I'm new to the Mac world and am trying to setup an IPSec VPN between my new Macbook (OSX 10.5.6) and my home router, a Linksys RV042. Previously I have used the Windows client on an XP machine so I know the VPN portion of the router does work.

I've tried using IPSecuritas (I'm a cheapskate) and the router is reporting a connection on UDP 500 in the incoming connections log as expected, but I don't seem to have any traffic across the VPN and there's no sign of the tunnel coming up.

Can anyone point me in the right direction?

Cheers,


----------



## xserve@home (Feb 8, 2009)

I have NEVER been able to get VPN to work on a LinkSys Router.  Apparently the routers talk VPN to each other, but no one else.  I tried with a LinkSys BEFSX41 for a year or so.  I finally setup VPN on my server in the local net and punched wholes in the firewall to route VPN traffic to the server.  Works like a champ.

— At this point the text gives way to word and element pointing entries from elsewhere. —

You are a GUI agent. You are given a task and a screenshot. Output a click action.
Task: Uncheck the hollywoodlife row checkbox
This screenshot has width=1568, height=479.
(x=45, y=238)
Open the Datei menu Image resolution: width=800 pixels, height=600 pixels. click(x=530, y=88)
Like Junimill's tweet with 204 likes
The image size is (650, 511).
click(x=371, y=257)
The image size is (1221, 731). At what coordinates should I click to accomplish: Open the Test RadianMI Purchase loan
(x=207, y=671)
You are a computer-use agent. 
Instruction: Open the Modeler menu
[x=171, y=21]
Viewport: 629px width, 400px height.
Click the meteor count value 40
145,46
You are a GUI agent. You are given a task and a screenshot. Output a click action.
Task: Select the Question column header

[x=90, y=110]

Something to be aware of... If your IP address outside the network is on a LAN and is addresses the same as the network your are trying to connect to VPN won't work.  For example is your are on a 192.168.1.x network and the network you are trying to connect to is also 192.168.1.x there isn't a way to do Network Address Translation (NAT).   For that reason I reconfigured my entire home network to 10.0.0.x.


----------



## SJF (Feb 28, 2009)

Hi pugmeister,

hope this isn't too late, but I was in the same position. I've finally switched to Mac completely and bought an MBP yesterday. 

I have 3 RV402s: one at the office, one at my colocation facility and one at home.

I was able to get my MBP working fine with all 3 RV042s and ipsecuritas.

Let me know if you're still having problems and I can give you more details.

SJF


----------



## lustenbe (Apr 20, 2009)

Hi SFJ, I would greatly appreciate these details since I am trying this for more than a year without any success. If there is anybody else who can help with some hints, all the better.

Regards, Felix


----------